FOR THE LOVE OF CHEESE by Paulette Licitra
Immortal Milk: Adventures in Cheese
by Eric LeMay
Free Press, June 2010
Hardcover 256 pp., ISBN: 978-1439153048
I first met Eric LeMay when we published his essay on cheese entitled "Stink." Our meeting was an auspicious encounter. Eric became Alimentum's Web Editor and a vital, indispensable member of the Alimentum family. I’m thrilled to have the opportunity to read and reflect on his new book. —P.L.
Eric LeMay adores cheese.
He may not come right out and say it, but every word in every sentence of his new book, Immortal Milk: Adventures in Cheese, glows with the enamored shine usually reserved for deities and demi-gods.

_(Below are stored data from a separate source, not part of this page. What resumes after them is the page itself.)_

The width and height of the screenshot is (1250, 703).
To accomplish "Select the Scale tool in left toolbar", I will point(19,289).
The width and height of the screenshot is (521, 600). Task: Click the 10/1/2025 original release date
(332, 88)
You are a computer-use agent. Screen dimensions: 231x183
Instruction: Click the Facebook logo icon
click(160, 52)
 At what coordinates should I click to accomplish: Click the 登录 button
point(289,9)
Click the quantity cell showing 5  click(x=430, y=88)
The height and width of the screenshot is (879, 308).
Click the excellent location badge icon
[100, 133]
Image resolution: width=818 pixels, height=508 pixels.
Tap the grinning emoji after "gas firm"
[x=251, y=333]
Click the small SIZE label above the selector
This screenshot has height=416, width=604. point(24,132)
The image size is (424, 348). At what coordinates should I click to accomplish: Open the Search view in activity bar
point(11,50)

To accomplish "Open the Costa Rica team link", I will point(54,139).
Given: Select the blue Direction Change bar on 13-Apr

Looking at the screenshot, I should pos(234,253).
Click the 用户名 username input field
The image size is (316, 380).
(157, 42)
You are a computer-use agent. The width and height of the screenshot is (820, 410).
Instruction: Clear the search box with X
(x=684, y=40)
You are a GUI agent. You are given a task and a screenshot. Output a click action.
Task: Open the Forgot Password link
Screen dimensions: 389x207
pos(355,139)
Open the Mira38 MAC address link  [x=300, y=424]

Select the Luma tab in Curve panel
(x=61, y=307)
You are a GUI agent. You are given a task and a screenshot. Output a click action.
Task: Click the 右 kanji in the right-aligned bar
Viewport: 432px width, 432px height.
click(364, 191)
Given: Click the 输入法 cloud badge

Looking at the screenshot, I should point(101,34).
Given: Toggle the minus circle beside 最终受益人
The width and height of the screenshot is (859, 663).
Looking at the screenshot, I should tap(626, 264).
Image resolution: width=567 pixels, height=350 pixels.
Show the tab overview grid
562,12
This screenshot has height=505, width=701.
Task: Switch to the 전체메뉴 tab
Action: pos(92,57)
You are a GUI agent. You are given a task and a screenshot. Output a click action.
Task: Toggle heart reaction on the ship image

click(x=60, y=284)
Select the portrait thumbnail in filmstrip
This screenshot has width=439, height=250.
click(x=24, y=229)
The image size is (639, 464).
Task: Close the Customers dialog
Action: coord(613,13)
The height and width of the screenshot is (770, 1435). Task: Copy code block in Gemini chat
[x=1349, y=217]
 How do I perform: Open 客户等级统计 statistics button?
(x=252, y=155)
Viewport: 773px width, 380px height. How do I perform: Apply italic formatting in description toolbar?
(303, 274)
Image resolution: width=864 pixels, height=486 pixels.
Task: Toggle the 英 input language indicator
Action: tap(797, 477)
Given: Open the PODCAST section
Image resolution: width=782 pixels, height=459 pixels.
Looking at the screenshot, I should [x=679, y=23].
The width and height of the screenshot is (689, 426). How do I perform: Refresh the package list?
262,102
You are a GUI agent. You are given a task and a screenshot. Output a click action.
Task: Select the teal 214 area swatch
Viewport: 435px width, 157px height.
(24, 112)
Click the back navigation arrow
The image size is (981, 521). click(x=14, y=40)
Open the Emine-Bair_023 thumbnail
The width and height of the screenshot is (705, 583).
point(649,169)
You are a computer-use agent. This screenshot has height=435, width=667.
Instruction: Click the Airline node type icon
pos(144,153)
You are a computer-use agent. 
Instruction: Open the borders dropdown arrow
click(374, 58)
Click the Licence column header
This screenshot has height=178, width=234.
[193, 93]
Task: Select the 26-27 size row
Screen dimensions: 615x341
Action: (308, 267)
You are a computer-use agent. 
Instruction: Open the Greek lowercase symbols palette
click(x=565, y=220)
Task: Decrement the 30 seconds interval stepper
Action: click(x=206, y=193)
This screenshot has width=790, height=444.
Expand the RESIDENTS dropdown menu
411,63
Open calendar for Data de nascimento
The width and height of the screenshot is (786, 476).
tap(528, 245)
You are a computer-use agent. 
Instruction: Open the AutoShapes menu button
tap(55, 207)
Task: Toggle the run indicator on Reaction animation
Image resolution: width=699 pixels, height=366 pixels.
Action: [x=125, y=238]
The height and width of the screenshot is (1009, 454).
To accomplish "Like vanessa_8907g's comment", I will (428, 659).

LeMay, who’s smitten by the delights of Parisian cheese offerings while floating through the city with his true love, Chuck (his female co-adventurer), comes home to the States vastly deprived of the real, unprocessed, unpasteurized, uncooked, un-mass-produced cheese. You can take the palate out of Paris, but you can’t take Paris out of the palate.
So follows the hills and dales of his cheese adventures. You may have read about cheese adventures before. You may have had cheese adventures before. But there’s no way you’ve heard them described quite this way.
LeMay goes to great lengths to experience cheese (not merely eat it) in its best possible forms and its most authentic environments—from the labyrinth of a Cambridge, Massachusetts cheese store that boasts 300 cheeses from far-reaching places, to foggy San Francisco, to the crowded Slow Food salon in Italy where children dance in cheese costumes, to Wisconsin curd-eating fests, to the summits of French mountains and the depths of French caves. Like a mythic hero descending into the underworld for the Holy Grail, he braves daunting obstacles, exotic customs, and peculiar characters in a world gone crazy with cheese.
And Chuck is right there with him. She’s his alter ego and voice of reason. They banter back and forth trying to find the just-right words for a sought-after finally-found cheese: "It tastes smoky, but with a growl." "It makes me want to hit something." "The cheese gives you the experience of what it’s like to grow old with it.">
LeMay has a facility with language that spins your ear, throws starlight in your eyes, and skips around your brain like a kid speeding down a giant water slide. He’s got a delightful, screwball take on the world (read: cheese) that combines lucid fun-with-language and uniquely specific observation.
Etymologists will have a feast with his chapter on the use of the word "cheesy." You’re not going to find a more thorough exploration for why, how, when, and wherefore-art-thou did the word creep into our language. How can cheesy’s connotations possibly relate to that sublime substance known as cheese?
A nice surprise addendum lets us in on the voice of Chuck. In her short chapters on cheese pairings, we’re privy to some eye-opening ideas for culinary cheese allies like chocolate, whiskey, wine, coffee, and beer. Some of her proposals raise an eyebrow immediately followed by raising your appetite. Her suggestions, and her comparatively down-to-earth sensible approach (though she’s just as gaga over cheese as her partner), point us to seemingly eccentric pairings that are delicious, innovative, and elegant.
Immortal Milk: Adventures in Cheese celebrates exactly that: milk elevated to Royalty Everlasting. LeMay’s memoir is outstandingly cheesy...as only a great cheese that ripens beautifully can be.